# Load bearing wall removal



## ikessky (Aug 24, 2009)

I have attached a rough floor plan for your review.  Basically, we want to make the wall represented by the red lines into a half wall surrounding the basement stairs.  The length of the wall we would be removing is maybe 15'.  The roof is a hip roof with regular spliced rafters.  In the basement, there is a steel beam running the length of the house, sitting directly beneath the red wall on the right hand side.  Therefore, I'm pretty sure that is my load bearing wall.  We really don't want to do a beam and header and sacrifice head room.  I was talking to my father-in-law and he suggested going into the attic crawl space, cutting an area in the rafters and installing a beam from the end of the house to the hallway (represented by the blue lines) and then using joist hangers to tie the rafters into the beam.  We also talked with another family member who does general contracting and he suggested running lvl from the one end to the hallway above the rafters and then tying the rafters into that lvl, which would be easier because I wouldn't have to cut the rafters, provide temporary support inside the house, etc.  I could get the lvl up there, tie the rafters into it, and then begin removing the wall.  No the question is, do they make some kind of special joist hanger for a beam that is overhead?  I did a search and could only come up with standard joist hangers and hurricane/rafter ties.  I don't think those would be sufficient, but I'm not sure.  Any suggestions?


----------



## glennjanie (Aug 24, 2009)

Welcome Ikessky:
I vote for the beam above the joists to hang them on.

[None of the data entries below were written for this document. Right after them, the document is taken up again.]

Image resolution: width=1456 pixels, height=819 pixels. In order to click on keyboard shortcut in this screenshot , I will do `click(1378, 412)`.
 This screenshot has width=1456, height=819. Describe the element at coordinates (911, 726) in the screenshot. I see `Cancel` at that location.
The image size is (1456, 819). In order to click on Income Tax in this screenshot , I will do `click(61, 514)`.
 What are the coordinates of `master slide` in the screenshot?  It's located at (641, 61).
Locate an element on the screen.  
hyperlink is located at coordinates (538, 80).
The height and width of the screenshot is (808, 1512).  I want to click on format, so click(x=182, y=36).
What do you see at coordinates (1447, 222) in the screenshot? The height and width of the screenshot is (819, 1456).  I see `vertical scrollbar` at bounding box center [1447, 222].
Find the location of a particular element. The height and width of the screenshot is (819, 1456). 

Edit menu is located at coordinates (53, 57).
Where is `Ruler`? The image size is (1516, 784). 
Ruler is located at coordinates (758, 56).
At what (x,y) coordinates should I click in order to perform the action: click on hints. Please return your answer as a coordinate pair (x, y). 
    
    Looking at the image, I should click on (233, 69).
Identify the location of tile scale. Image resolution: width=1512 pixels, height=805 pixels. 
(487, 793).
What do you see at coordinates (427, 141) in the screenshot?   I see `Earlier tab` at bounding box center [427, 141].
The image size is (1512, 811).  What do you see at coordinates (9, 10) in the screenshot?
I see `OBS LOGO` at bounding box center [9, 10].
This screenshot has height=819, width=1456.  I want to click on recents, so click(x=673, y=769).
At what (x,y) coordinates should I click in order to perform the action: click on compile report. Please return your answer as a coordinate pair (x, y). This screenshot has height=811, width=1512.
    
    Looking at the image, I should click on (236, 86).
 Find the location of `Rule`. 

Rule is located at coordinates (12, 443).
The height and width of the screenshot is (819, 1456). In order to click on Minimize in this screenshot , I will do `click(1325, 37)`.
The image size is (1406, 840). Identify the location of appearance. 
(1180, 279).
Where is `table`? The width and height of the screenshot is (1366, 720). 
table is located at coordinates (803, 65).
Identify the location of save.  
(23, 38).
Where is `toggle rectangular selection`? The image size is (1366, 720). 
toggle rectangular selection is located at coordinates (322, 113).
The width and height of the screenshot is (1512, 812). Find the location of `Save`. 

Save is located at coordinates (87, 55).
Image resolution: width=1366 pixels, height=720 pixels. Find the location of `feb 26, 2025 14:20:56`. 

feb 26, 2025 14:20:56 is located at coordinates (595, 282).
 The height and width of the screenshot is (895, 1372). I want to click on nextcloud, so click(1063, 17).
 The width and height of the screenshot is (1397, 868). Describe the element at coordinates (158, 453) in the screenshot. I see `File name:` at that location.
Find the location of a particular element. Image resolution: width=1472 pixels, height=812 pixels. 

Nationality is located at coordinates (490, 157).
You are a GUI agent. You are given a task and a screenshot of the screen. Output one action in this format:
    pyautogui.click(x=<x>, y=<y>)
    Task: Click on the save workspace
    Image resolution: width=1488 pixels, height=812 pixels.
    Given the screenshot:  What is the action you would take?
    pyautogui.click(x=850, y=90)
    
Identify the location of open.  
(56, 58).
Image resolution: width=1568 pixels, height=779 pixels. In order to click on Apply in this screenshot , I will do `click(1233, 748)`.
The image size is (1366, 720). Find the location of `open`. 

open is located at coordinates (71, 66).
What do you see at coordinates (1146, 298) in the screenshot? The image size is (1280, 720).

If you have manufactrured trusses, you don't need to support it at all.
If you use a glu-lam beam rather than a steel beam, your regular hangers would work just fine.
Glenn


----------



## inspectorD (Aug 25, 2009)

Get a permit, then run your ideas past your building inspector. they will let you know what is acceptable. 
If you do not get a permit and something should fail, your insurance may not cover you. 
And if you sell the home, you should have all the paperwork for your renovation, or it can create a lost sale.
Go for what is called a flush beam. 
Good luck.


----------



## ikessky (Aug 25, 2009)

Thanks everyone.  I'm thinking that I'll probably just have my family members who are GC's come over and install the beam and I'll do the rest of the work removing the wall and what not.  Knowing them, they probably won't even charge me if I can lend them a hand doing something else.  That way the work is certified as I don't plan on necessarily keeping this house forever.


----------



## OntarioGeneralContracting (Mar 24, 2010)

That sounds like a good plan!


----------



## frozenstar (Mar 24, 2010)

inspectorD said:


> Get a permit, then run your ideas past your building inspector. they will let you know what is acceptable.
> If you do not get a permit and something should fail, your insurance may not cover you.
> And if you sell the home, you should have all the paperwork for your renovation, or it can create a lost sale.
> Go for what is called a flush beam.
> Good luck.



Absolutely agree with you on this.  Getting a professional is worth it.


----------